*Exercise:*
Copy the data from the line containing "The image size is (1150, 531)." through the line containing "[x=64, y=134]", inclusive, changing "Prologue" to "Epilogue" and leaving everything else the same.

***** Data shown

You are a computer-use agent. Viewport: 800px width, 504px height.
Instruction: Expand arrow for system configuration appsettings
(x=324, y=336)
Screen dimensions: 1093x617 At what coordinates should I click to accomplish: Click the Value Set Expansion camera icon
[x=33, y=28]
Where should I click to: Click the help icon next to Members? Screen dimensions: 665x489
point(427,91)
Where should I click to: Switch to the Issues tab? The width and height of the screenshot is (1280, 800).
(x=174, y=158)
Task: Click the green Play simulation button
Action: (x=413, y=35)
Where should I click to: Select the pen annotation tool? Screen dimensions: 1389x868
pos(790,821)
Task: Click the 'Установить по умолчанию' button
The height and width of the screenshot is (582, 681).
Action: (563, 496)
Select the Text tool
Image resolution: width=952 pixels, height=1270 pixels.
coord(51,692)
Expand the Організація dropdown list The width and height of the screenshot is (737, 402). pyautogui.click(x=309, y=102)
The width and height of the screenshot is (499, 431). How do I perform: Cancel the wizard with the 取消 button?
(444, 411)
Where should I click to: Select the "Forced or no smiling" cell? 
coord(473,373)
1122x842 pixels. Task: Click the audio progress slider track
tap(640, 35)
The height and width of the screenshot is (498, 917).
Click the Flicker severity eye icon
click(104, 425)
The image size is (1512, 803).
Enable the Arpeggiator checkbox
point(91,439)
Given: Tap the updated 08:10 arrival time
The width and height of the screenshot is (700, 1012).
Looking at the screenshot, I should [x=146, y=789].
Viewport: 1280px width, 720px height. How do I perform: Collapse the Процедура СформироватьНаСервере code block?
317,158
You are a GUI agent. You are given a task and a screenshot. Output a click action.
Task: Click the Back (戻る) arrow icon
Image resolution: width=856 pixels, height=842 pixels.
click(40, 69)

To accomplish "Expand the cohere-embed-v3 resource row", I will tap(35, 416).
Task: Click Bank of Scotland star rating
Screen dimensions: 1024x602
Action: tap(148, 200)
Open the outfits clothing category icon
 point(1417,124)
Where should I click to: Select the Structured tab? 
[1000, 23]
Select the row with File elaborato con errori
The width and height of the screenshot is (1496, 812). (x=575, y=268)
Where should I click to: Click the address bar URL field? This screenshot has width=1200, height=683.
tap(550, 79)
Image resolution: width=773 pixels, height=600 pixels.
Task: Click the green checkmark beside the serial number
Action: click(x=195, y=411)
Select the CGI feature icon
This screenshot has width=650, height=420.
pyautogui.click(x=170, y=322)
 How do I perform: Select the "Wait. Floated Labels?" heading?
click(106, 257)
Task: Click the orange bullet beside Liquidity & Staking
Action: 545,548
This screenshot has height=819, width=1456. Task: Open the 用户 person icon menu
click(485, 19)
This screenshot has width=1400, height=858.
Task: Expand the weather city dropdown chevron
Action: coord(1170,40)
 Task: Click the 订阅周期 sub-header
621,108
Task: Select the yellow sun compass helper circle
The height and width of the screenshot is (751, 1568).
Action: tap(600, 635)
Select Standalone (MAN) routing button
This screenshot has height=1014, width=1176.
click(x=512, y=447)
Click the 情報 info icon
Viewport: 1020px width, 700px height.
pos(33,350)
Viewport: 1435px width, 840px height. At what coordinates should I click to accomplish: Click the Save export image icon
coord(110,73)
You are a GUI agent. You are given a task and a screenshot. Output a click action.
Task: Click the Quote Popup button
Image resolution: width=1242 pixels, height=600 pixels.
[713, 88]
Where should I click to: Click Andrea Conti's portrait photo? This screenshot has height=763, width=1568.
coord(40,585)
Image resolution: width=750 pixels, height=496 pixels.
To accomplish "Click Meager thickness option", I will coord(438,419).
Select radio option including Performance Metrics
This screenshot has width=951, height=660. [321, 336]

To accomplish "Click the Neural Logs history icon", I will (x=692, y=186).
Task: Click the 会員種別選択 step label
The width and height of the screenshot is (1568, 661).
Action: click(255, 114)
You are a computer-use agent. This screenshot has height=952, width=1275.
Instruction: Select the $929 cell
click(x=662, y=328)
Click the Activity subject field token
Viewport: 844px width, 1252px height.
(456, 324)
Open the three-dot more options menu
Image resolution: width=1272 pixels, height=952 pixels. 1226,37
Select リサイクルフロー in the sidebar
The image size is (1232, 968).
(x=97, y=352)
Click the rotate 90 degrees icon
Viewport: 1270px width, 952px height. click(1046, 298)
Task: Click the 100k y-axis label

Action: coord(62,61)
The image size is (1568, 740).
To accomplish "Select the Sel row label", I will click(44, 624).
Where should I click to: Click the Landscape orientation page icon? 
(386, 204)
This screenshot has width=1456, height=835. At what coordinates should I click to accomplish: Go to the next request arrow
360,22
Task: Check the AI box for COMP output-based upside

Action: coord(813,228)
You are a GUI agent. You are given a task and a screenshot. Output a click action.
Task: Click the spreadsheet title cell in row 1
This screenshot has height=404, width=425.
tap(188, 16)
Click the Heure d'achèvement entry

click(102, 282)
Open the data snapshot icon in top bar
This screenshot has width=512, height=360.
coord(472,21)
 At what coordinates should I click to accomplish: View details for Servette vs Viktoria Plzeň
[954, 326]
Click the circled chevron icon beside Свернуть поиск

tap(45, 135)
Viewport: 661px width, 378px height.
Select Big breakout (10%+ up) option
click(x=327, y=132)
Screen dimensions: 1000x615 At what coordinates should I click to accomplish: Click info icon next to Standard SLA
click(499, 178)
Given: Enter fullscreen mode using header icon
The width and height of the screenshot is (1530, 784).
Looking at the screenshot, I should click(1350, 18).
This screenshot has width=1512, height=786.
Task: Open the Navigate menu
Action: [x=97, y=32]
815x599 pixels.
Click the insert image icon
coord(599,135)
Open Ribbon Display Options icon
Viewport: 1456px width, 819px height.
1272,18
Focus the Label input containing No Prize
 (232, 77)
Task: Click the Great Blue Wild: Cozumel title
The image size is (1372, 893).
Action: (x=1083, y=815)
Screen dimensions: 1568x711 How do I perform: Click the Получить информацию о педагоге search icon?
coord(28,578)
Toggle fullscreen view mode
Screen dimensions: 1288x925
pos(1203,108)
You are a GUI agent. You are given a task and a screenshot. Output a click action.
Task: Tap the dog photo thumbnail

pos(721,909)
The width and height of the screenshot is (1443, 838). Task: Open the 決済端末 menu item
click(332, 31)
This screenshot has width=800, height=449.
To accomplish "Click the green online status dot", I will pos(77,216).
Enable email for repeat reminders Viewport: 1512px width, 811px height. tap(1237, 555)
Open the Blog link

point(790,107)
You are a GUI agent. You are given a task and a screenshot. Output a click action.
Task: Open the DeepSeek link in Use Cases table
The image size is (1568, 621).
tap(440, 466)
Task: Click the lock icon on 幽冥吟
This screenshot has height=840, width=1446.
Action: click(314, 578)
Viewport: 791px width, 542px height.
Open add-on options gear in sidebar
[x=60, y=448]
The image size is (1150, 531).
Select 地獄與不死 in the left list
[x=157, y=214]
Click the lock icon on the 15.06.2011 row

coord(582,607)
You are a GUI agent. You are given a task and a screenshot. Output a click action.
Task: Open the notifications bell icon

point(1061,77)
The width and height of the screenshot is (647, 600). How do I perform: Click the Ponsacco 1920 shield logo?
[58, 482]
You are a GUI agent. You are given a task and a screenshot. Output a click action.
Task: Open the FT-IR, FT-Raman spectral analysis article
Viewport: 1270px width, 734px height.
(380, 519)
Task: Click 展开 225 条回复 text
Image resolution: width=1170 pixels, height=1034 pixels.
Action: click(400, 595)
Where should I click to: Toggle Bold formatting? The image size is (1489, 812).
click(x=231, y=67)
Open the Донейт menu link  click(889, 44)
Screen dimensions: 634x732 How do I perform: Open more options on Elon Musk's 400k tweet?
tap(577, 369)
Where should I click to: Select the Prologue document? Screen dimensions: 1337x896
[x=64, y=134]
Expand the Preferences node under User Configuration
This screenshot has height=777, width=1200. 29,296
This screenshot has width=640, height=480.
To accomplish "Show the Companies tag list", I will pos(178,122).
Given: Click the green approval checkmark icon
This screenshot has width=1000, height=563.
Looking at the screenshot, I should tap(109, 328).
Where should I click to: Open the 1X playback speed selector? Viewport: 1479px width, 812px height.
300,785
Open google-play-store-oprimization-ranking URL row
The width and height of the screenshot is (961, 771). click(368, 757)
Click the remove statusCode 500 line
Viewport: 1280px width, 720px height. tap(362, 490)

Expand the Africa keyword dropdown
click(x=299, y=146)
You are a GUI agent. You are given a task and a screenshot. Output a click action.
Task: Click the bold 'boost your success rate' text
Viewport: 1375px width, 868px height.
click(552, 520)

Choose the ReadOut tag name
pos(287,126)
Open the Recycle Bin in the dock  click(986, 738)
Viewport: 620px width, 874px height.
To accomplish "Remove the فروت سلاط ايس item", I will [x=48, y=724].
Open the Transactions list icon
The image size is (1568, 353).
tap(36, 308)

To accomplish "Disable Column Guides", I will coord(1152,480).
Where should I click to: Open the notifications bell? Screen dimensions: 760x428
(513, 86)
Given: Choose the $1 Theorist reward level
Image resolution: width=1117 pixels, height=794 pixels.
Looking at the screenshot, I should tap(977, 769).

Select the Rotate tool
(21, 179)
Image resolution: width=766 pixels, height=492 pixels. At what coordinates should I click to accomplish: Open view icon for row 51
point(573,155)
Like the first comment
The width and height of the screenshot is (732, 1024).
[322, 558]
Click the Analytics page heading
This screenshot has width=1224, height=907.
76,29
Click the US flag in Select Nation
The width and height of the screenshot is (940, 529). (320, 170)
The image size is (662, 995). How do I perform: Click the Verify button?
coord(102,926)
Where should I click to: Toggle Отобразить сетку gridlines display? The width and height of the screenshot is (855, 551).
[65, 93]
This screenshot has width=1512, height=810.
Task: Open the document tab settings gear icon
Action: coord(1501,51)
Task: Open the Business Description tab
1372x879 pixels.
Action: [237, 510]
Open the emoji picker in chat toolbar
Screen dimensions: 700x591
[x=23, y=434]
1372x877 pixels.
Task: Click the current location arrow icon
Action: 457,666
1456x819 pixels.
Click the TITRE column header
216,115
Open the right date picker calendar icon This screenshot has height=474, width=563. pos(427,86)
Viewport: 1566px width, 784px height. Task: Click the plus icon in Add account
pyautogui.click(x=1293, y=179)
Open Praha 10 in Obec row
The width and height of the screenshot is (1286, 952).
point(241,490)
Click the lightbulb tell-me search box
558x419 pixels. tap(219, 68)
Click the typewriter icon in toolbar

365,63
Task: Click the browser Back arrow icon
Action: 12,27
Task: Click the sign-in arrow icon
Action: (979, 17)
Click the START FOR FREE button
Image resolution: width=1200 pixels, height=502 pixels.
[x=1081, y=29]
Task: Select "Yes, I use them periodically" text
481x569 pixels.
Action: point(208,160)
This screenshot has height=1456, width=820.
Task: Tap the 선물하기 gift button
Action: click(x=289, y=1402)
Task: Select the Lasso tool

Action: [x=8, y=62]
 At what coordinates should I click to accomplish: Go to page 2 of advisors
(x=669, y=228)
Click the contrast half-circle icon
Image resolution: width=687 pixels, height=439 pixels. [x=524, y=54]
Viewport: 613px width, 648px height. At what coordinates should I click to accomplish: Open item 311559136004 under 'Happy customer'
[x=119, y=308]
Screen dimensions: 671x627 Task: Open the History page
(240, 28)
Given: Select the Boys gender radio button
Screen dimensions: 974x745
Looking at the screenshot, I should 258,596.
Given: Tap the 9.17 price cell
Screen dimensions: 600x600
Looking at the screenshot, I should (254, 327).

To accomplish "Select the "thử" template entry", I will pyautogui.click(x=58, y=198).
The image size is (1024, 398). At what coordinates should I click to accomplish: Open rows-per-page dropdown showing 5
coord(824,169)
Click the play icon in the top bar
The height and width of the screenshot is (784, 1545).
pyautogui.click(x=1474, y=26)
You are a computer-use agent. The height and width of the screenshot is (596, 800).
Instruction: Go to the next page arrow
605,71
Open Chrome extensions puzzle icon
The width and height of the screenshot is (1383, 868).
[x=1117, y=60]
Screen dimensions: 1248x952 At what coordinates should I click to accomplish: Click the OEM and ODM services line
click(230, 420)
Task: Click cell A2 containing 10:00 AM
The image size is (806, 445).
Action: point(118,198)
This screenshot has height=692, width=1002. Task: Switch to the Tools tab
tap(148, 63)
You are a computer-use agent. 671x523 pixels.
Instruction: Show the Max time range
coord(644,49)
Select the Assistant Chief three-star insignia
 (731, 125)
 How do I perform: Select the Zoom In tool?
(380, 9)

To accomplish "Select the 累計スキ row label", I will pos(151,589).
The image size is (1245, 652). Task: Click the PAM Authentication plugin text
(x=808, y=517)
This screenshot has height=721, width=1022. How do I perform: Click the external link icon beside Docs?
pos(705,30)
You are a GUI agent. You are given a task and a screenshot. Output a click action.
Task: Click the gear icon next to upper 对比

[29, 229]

**********

*Expected answer:*
The image size is (1150, 531).
Select 地獄與不死 in the left list
[x=157, y=214]
Click the lock icon on the 15.06.2011 row

coord(582,607)
You are a GUI agent. You are given a task and a screenshot. Output a click action.
Task: Open the notifications bell icon

point(1061,77)
The width and height of the screenshot is (647, 600). How do I perform: Click the Ponsacco 1920 shield logo?
[58, 482]
You are a GUI agent. You are given a task and a screenshot. Output a click action.
Task: Open the FT-IR, FT-Raman spectral analysis article
Viewport: 1270px width, 734px height.
(380, 519)
Task: Click 展开 225 条回复 text
Image resolution: width=1170 pixels, height=1034 pixels.
Action: click(400, 595)
Where should I click to: Toggle Bold formatting? The image size is (1489, 812).
click(x=231, y=67)
Open the Донейт menu link  click(889, 44)
Screen dimensions: 634x732 How do I perform: Open more options on Elon Musk's 400k tweet?
tap(577, 369)
Where should I click to: Select the Epilogue document? Screen dimensions: 1337x896
[x=64, y=134]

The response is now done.